The high-level idea we have can be represented by the following schema:
The underlying assets will be managed by a Delaware Trust or a Collateral Agent. The main difference is that the first one is a legal entity but not the second (but is more expensive).
In both cases, the flow of money passes through the Cayman Islands. This is due to tax issues as it is unclear how you can deduct interest expenses on a DeFi loan. As Cayman Island doesn’t have income taxes on foreign revenues, that solves the issue.
The problem with Trust and Collateral agents is that they don’t want to take any decision. Someone needs to tell them what to do and take the possible liability. This is quite sensitive when the decision is whether or not you should accept to make a loan or liquidate the collateral. In the 6S scheme, a Trust Sponsor has the capacity to do almost everything so the Trustee is quite useless.
The Trust Sponsor, the Cayman Orphan SPV, is a Trust. The same issue as the Delaware Trust is present, they don’t like making decisions and risking a liability. This is why you have Maarten in the 6S case. We are working on how to make this decision process secure and defending MakerDAO interests. We consider two cases:
In most cases, we need someone to trigger a simple predefined action, i.e. transferring the money from the Cayman Entity to the Delaware Trust.
In some cases, this might ask for a judgment call. Should we trigger a liquidation of a defaulting note? Should we accept a specific note as collateral presented by an asset originator following some framework?
Those are not the kind of decisions where we want to engage Maker Governance.
Having 3 Maker Representatives and the need of 1 signer (triggering predefined action) or 2 signers (more complex situations and adding a new signer in case of a default of one) would bring enough safety and redundancy. Having many signers disperse the liability as well (if any).
Those Maker Representatives could serve on the Cayman Orphan SPV and/or the Wyoming DAO. As the Delaware Trust has access directly to the funds, we don’t want the Maker Representatives to any power there (they might still instruct the Trustee or the Collateral Agent).

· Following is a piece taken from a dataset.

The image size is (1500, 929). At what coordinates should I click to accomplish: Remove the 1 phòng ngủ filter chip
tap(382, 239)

I would expect Maker Representatives to be Mandated Actors (RWF, Legal, …).
While having a Verification Agent can be one way to enable modification from the MakerDAO Governance, another path could be to use a Wyoming DAO. This legal entity recognizes the smart contract decisions as legit.

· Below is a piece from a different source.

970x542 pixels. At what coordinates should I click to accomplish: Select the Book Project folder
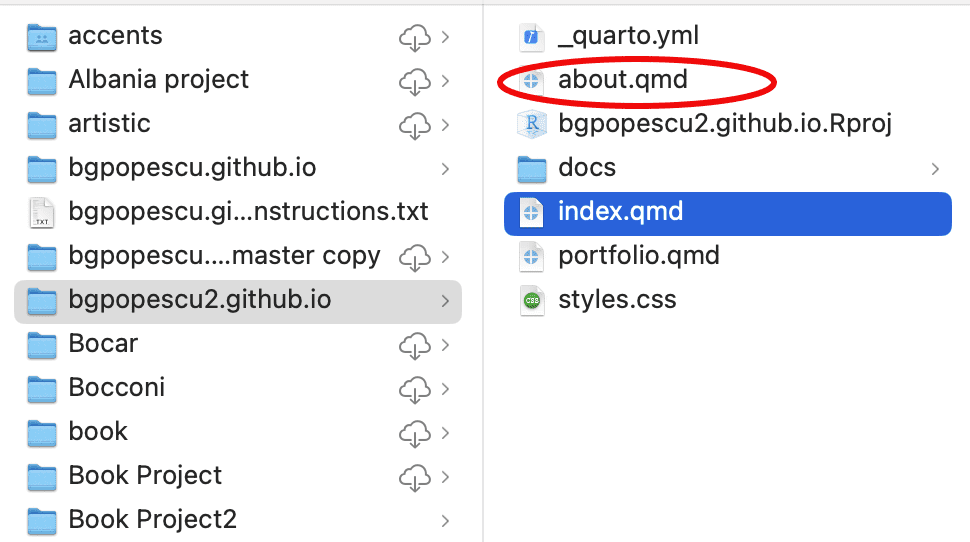tap(145, 476)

This might be useful when we want to change significantly the design or windup an investment.
For tax reasons, no financial operations are done in this legal entity. This entity is not an incorporated version of MakerDAO. It is merely a subsidiary to enable Governance decision-making for Real-World partners.
We are in the process of hiring a Cayman law firm (which will analyze the 6S “Cayman-part” as well). We are getting late on the US law firm as well (internal processes on their end to work with a “DAO”). This will lead to significant expenses on the RWF end (the 20k per month from the budget will be eaten for sure).
The Wyoming DAO part will probably come in a second stage.